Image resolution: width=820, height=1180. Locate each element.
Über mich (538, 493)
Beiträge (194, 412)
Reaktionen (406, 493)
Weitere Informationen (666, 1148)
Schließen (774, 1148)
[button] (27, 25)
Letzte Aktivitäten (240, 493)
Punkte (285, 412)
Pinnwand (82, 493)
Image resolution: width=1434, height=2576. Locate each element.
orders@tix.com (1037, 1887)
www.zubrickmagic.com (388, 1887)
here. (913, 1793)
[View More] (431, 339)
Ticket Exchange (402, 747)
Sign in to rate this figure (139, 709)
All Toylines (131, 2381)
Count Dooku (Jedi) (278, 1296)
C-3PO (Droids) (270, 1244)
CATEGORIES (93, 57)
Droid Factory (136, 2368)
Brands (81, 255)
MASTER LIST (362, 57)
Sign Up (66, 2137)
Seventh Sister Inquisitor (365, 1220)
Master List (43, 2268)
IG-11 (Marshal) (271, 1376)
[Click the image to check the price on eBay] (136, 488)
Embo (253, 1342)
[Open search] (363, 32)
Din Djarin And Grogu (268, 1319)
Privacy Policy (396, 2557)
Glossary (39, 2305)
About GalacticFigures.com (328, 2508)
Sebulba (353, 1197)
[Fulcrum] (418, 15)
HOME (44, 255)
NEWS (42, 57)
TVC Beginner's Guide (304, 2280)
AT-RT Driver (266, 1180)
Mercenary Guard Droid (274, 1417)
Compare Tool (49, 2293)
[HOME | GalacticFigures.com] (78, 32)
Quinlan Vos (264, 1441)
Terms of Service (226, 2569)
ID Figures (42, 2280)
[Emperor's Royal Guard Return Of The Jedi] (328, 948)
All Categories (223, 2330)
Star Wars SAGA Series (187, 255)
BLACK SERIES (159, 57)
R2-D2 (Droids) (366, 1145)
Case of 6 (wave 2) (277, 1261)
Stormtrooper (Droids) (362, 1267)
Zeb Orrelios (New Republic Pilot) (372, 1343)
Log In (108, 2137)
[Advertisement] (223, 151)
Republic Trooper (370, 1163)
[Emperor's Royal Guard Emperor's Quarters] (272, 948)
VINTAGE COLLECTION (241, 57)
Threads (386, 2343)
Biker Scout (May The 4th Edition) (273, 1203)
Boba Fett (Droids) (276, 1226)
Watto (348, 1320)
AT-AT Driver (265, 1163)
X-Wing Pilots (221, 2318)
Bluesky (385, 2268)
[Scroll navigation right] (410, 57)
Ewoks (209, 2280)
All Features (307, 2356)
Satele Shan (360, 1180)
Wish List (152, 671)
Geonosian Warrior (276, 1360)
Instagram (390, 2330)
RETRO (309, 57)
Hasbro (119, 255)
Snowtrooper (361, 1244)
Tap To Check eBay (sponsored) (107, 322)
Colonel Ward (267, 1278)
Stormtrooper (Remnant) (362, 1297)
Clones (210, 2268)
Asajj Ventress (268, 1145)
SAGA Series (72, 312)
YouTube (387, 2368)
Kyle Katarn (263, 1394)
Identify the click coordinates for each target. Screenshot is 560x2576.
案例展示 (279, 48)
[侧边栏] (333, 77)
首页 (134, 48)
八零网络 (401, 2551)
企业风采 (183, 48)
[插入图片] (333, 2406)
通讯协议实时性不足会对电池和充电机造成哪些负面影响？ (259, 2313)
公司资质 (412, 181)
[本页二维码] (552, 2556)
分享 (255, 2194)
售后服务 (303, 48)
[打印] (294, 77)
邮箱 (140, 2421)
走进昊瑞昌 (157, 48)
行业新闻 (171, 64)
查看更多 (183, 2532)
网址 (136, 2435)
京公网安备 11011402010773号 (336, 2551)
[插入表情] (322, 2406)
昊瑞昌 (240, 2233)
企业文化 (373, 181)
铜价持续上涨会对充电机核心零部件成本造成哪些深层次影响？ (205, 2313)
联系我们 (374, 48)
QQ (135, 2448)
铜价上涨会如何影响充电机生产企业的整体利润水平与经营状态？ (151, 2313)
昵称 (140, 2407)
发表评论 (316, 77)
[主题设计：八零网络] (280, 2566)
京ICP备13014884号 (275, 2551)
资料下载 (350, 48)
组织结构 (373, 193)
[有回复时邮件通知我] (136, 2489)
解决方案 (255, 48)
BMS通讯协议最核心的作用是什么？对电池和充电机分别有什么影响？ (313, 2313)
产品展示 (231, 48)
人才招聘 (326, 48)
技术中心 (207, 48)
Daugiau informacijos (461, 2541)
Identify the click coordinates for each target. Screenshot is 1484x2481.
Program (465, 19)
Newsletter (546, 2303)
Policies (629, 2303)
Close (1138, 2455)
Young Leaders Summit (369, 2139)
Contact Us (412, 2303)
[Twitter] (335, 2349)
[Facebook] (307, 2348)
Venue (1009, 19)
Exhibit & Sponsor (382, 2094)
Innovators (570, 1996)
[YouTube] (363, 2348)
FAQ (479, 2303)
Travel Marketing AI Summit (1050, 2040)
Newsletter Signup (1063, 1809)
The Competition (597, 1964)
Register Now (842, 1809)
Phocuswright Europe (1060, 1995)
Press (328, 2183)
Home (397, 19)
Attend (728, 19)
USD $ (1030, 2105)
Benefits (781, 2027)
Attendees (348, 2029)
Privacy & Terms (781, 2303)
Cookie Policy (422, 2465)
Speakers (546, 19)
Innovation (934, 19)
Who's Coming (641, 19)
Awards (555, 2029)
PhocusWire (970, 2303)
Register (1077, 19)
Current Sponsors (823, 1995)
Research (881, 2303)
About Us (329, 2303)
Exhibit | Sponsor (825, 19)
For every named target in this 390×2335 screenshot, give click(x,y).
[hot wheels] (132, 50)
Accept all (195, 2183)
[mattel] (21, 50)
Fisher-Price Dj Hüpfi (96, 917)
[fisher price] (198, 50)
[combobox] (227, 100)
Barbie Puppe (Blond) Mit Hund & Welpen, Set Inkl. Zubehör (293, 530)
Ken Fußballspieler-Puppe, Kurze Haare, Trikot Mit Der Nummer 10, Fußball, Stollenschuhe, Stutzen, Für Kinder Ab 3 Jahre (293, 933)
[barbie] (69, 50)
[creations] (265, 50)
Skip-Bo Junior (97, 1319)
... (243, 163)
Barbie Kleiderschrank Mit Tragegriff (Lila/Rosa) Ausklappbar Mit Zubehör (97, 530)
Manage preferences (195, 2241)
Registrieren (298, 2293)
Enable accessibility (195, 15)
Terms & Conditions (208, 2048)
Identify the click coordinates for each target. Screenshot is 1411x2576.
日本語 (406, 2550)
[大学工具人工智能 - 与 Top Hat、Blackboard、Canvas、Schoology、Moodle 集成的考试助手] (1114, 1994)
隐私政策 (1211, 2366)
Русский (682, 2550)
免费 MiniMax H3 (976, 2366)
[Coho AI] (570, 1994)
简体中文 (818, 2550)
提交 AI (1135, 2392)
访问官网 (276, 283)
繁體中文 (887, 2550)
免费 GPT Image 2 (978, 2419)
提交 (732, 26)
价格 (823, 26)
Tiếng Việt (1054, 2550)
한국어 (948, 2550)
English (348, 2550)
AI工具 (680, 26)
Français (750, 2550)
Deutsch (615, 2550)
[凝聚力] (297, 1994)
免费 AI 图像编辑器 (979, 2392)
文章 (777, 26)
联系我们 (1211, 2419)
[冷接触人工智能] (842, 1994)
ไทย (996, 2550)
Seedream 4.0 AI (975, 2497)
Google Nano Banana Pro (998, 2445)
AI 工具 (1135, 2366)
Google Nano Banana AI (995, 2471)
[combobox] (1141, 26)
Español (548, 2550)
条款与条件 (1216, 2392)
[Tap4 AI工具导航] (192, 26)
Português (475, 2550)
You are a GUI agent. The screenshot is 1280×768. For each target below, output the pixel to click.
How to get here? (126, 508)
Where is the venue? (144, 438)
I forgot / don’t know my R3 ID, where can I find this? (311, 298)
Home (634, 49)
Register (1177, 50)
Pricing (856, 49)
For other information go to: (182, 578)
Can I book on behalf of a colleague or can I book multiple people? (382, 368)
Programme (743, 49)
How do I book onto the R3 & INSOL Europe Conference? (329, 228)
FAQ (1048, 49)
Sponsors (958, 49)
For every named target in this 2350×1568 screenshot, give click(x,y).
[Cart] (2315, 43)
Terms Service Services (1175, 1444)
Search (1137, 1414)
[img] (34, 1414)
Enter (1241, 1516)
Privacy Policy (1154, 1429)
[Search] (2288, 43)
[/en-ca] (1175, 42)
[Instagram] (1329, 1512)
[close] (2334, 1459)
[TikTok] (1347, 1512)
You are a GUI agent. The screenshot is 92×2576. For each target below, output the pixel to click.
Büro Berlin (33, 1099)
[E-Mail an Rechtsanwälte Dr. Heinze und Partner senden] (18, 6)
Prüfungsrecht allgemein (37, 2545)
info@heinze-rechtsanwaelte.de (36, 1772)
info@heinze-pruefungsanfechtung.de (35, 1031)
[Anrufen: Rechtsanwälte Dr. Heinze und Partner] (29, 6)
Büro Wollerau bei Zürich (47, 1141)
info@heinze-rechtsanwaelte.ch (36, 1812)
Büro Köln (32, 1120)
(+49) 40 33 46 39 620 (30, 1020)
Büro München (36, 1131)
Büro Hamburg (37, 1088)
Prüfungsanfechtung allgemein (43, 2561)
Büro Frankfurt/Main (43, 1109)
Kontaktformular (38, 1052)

....

## Aim of the task:
Only a number is expected in response: how many lines of the records above include the word "About".

## Response box:
2